Records excerpted from a collection
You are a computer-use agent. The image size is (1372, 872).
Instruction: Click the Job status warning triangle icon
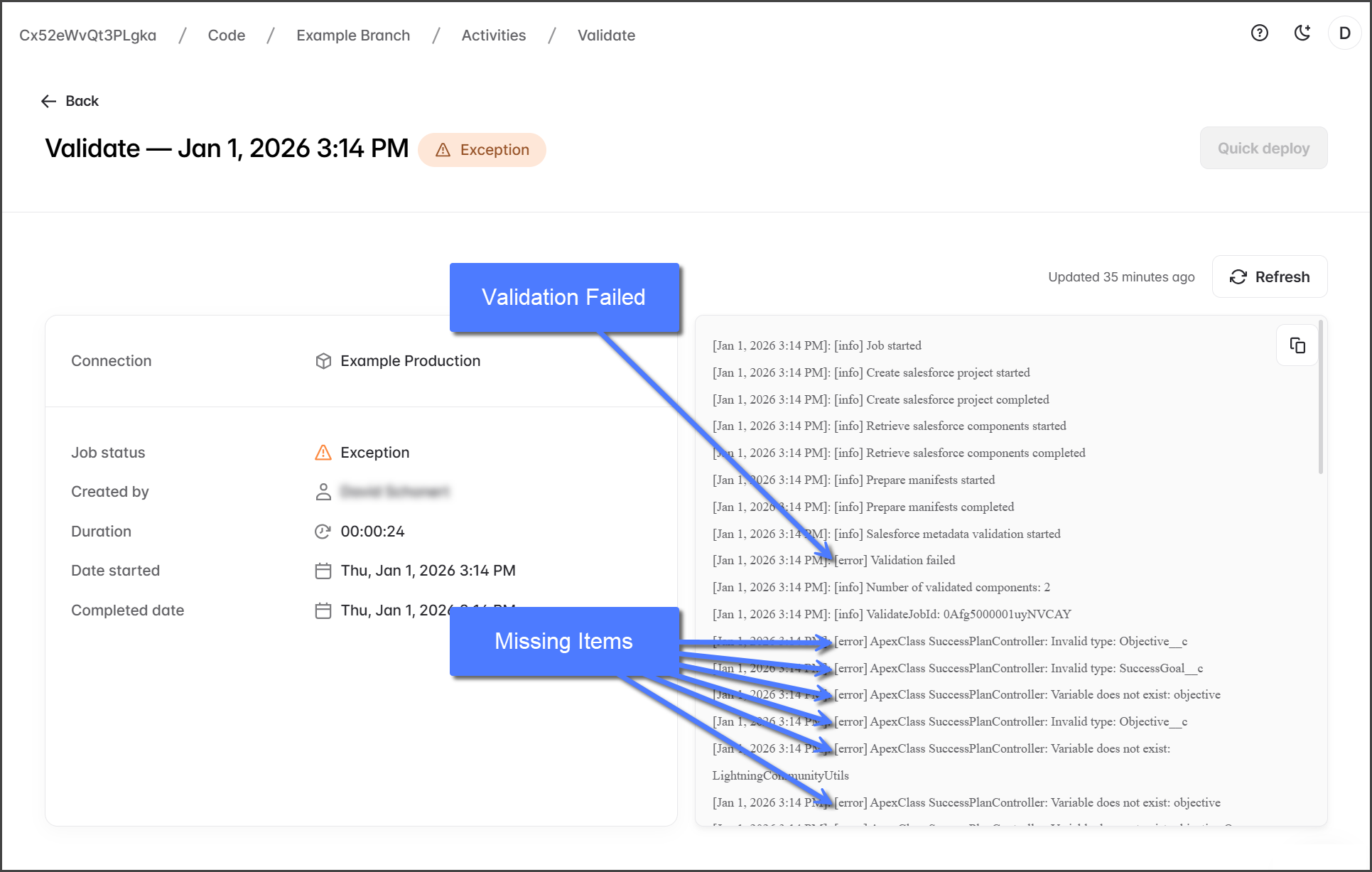pyautogui.click(x=323, y=453)
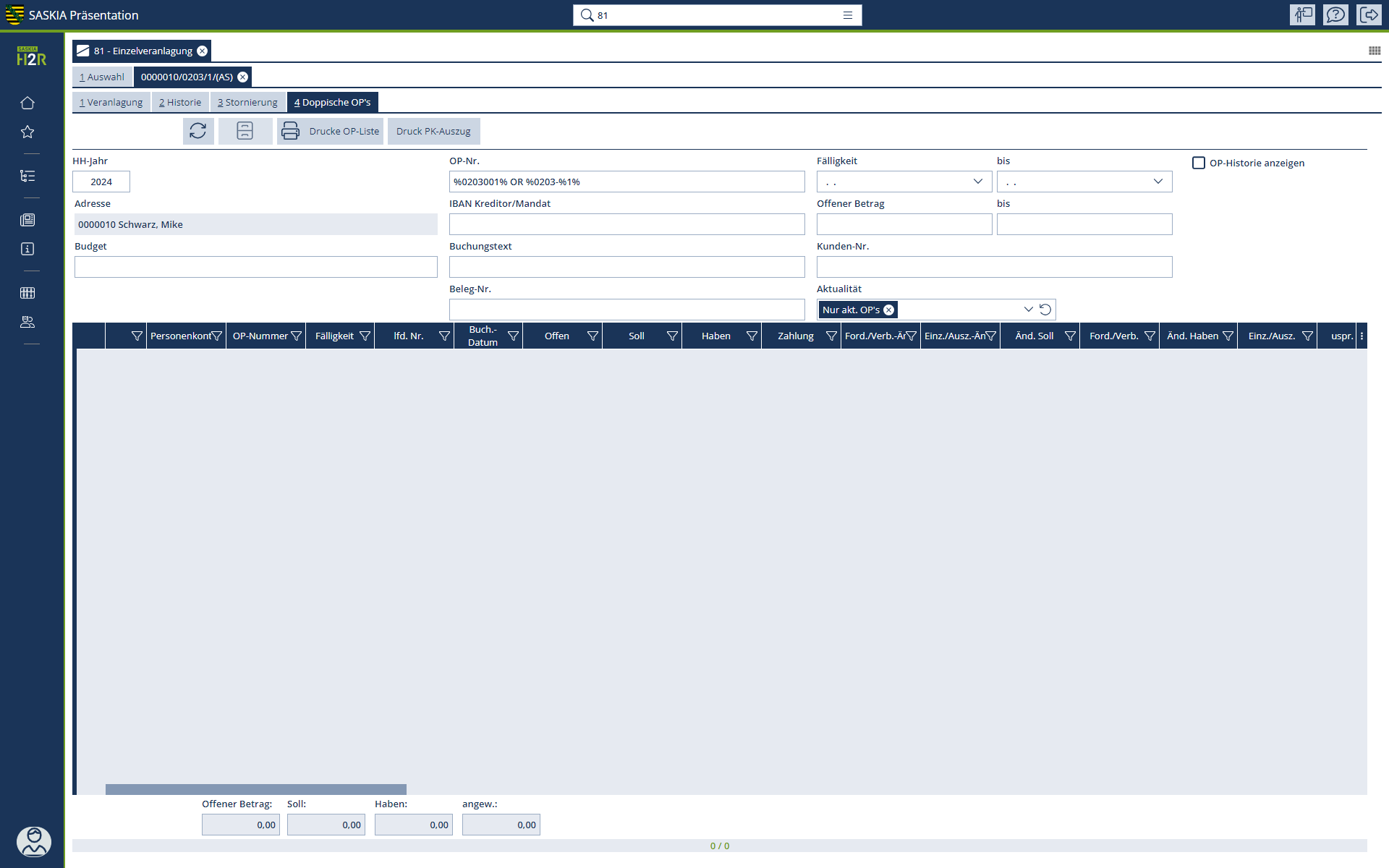Click the archive drawer toolbar icon
1389x868 pixels.
pos(245,131)

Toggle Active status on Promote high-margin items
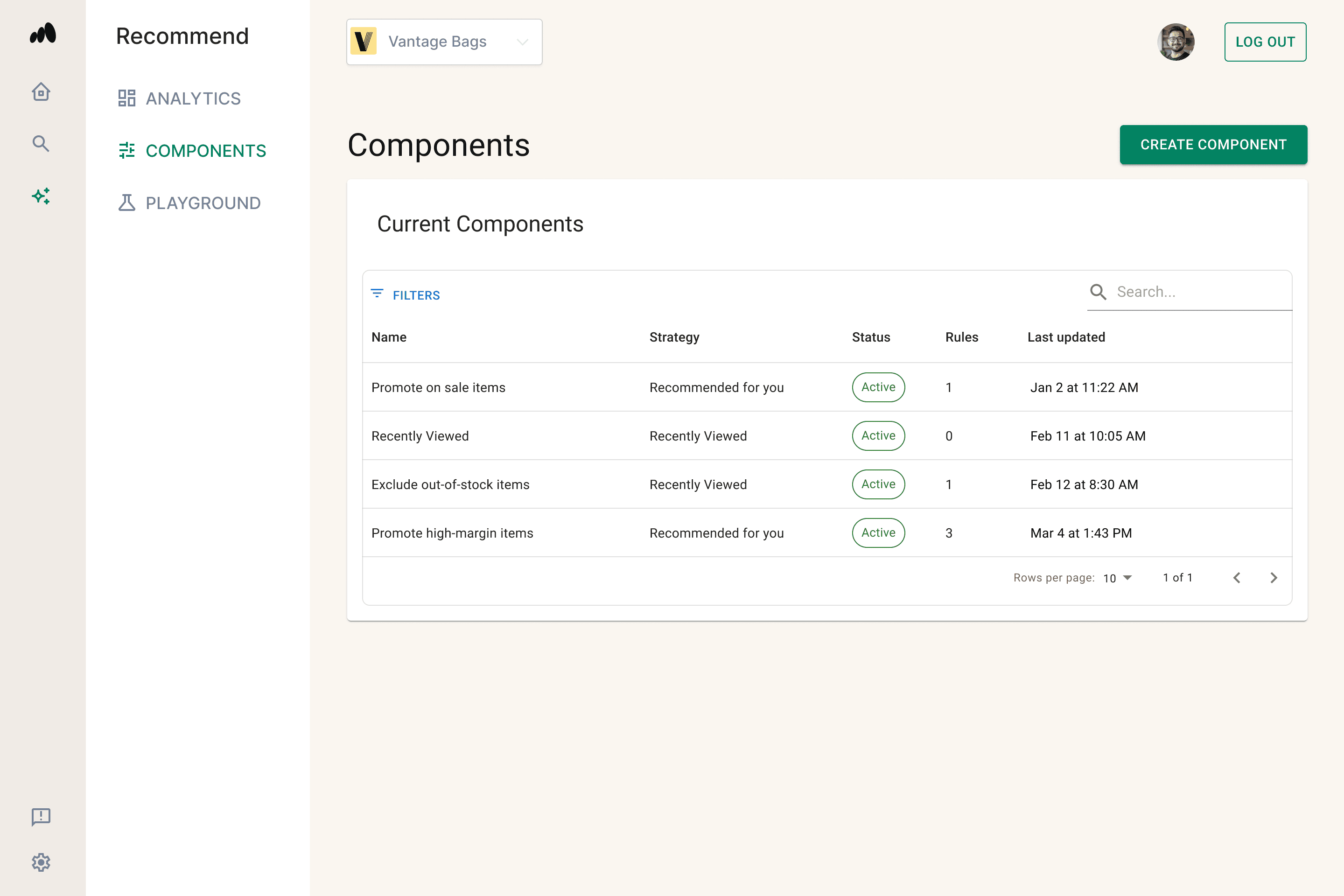tap(878, 532)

Your goal —
Drop every picture and repeat the rest of the entries exactly.

Task result —
You are a computer-use agent. The image size is (1372, 872).
Instruction: Click the Job status warning triangle icon
pyautogui.click(x=323, y=453)
Click the archive drawer toolbar icon
1389x868 pixels.
pos(245,131)

Toggle Active status on Promote high-margin items
tap(878, 532)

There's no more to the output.